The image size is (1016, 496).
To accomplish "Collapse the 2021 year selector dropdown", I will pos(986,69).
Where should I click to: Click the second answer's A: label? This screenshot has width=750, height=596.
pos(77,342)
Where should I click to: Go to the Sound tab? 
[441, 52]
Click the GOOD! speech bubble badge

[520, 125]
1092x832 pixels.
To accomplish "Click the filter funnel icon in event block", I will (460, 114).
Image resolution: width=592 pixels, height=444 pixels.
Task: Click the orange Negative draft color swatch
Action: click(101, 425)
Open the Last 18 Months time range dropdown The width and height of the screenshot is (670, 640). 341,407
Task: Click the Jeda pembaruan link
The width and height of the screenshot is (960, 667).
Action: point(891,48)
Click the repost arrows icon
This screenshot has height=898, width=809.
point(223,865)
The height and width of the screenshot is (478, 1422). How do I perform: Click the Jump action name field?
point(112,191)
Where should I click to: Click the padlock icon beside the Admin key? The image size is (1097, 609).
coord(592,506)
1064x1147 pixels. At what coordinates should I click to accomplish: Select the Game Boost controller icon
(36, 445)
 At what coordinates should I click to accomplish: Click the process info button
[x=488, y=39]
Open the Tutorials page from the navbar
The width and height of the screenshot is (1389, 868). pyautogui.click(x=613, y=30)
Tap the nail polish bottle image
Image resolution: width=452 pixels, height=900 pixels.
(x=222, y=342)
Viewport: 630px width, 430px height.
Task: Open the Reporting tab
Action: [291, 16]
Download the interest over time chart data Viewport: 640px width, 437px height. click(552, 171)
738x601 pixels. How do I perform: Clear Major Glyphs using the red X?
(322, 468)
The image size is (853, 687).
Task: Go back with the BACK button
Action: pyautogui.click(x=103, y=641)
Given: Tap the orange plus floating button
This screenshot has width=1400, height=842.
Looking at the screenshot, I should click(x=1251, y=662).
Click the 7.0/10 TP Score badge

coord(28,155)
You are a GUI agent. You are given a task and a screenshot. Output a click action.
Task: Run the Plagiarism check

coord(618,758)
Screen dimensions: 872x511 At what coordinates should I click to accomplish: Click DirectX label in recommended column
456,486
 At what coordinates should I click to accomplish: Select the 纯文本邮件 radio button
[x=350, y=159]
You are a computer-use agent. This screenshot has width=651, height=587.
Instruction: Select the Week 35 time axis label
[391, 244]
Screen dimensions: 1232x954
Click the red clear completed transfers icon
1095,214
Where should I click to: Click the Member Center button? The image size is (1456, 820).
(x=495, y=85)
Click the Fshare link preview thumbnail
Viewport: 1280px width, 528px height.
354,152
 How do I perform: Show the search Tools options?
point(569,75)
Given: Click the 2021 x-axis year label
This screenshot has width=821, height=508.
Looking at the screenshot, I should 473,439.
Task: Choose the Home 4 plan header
..........
Arrange every line of the listing above as a numbered list, omitting the blank lines.

1. The image size is (1016, 496).
2. To accomplish "Collapse the 2021 year selector dropdown", I will pos(986,69).
3. Where should I click to: Click the second answer's A: label? This screenshot has width=750, height=596.
4. pos(77,342)
5. Where should I click to: Go to the Sound tab? 
6. [441, 52]
7. Click the GOOD! speech bubble badge
8. [520, 125]
9. 1092x832 pixels.
10. To accomplish "Click the filter funnel icon in event block", I will (460, 114).
11. Image resolution: width=592 pixels, height=444 pixels.
12. Task: Click the orange Negative draft color swatch
13. Action: click(101, 425)
14. Open the Last 18 Months time range dropdown The width and height of the screenshot is (670, 640). 341,407
15. Task: Click the Jeda pembaruan link
16. The width and height of the screenshot is (960, 667).
17. Action: point(891,48)
18. Click the repost arrows icon
19. This screenshot has height=898, width=809.
20. point(223,865)
21. The height and width of the screenshot is (478, 1422). How do I perform: Click the Jump action name field?
22. point(112,191)
23. Where should I click to: Click the padlock icon beside the Admin key? The image size is (1097, 609).
24. coord(592,506)
25. 1064x1147 pixels. At what coordinates should I click to accomplish: Select the Game Boost controller icon
26. (36, 445)
27.  At what coordinates should I click to accomplish: Click the process info button
28. [x=488, y=39]
29. Open the Tutorials page from the navbar
30. The width and height of the screenshot is (1389, 868). pyautogui.click(x=613, y=30)
31. Tap the nail polish bottle image
32. Image resolution: width=452 pixels, height=900 pixels.
33. (x=222, y=342)
34. Viewport: 630px width, 430px height.
35. Task: Open the Reporting tab
36. Action: [291, 16]
37. Download the interest over time chart data Viewport: 640px width, 437px height. click(552, 171)
38. 738x601 pixels. How do I perform: Clear Major Glyphs using the red X?
39. (322, 468)
40. The image size is (853, 687).
41. Task: Go back with the BACK button
42. Action: pyautogui.click(x=103, y=641)
43. Given: Tap the orange plus floating button
44. This screenshot has width=1400, height=842.
45. Looking at the screenshot, I should click(x=1251, y=662).
46. Click the 7.0/10 TP Score badge
47. coord(28,155)
48. You are a GUI agent. You are given a task and a screenshot. Output a click action.
49. Task: Run the Plagiarism check
50. coord(618,758)
51. Screen dimensions: 872x511 At what coordinates should I click to accomplish: Click DirectX label in recommended column
52. 456,486
53.  At what coordinates should I click to accomplish: Select the 纯文本邮件 radio button
54. [x=350, y=159]
55. You are a computer-use agent. This screenshot has width=651, height=587.
56. Instruction: Select the Week 35 time axis label
57. [391, 244]
58. Screen dimensions: 1232x954
59. Click the red clear completed transfers icon
60. 1095,214
61. Where should I click to: Click the Member Center button? The image size is (1456, 820).
62. (x=495, y=85)
63. Click the Fshare link preview thumbnail
64. Viewport: 1280px width, 528px height.
65. 354,152
66.  How do I perform: Show the search Tools options?
67. point(569,75)
68. Given: Click the 2021 x-axis year label
69. This screenshot has width=821, height=508.
70. Looking at the screenshot, I should 473,439.
71. Task: Choose the Home 4 plan header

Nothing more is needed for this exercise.